Set down the material in full. Keep every line exactly as it is.

### Working data
+ + + + + + +
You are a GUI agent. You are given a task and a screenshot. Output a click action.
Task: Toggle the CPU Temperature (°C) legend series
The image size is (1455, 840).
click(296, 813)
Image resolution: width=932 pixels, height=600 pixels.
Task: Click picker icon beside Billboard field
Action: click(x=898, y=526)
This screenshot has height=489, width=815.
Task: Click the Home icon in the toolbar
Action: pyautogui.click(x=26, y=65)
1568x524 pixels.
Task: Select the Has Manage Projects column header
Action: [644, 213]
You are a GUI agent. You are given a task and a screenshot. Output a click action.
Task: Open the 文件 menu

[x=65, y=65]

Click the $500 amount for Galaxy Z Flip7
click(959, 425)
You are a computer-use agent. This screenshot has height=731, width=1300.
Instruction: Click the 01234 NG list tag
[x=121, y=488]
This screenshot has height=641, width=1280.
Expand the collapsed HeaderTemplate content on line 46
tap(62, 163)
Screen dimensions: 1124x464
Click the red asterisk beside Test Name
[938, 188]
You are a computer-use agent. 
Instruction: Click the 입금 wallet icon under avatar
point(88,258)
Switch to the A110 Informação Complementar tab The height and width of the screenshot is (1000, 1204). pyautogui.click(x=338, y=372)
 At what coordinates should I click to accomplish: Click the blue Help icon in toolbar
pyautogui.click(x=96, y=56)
+ + + + + + +
### Solution
You are a GUI agent. You are given a task and a screenshot. Output a click action.
Task: Toggle the CPU Temperature (°C) legend series
The image size is (1455, 840).
click(296, 813)
Image resolution: width=932 pixels, height=600 pixels.
Task: Click picker icon beside Billboard field
Action: click(x=898, y=526)
This screenshot has height=489, width=815.
Task: Click the Home icon in the toolbar
Action: pyautogui.click(x=26, y=65)
1568x524 pixels.
Task: Select the Has Manage Projects column header
Action: [644, 213]
You are a GUI agent. You are given a task and a screenshot. Output a click action.
Task: Open the 文件 menu

[x=65, y=65]

Click the $500 amount for Galaxy Z Flip7
click(959, 425)
You are a computer-use agent. This screenshot has height=731, width=1300.
Instruction: Click the 01234 NG list tag
[x=121, y=488]
This screenshot has height=641, width=1280.
Expand the collapsed HeaderTemplate content on line 46
tap(62, 163)
Screen dimensions: 1124x464
Click the red asterisk beside Test Name
[938, 188]
You are a computer-use agent. 
Instruction: Click the 입금 wallet icon under avatar
point(88,258)
Switch to the A110 Informação Complementar tab The height and width of the screenshot is (1000, 1204). pyautogui.click(x=338, y=372)
 At what coordinates should I click to accomplish: Click the blue Help icon in toolbar
pyautogui.click(x=96, y=56)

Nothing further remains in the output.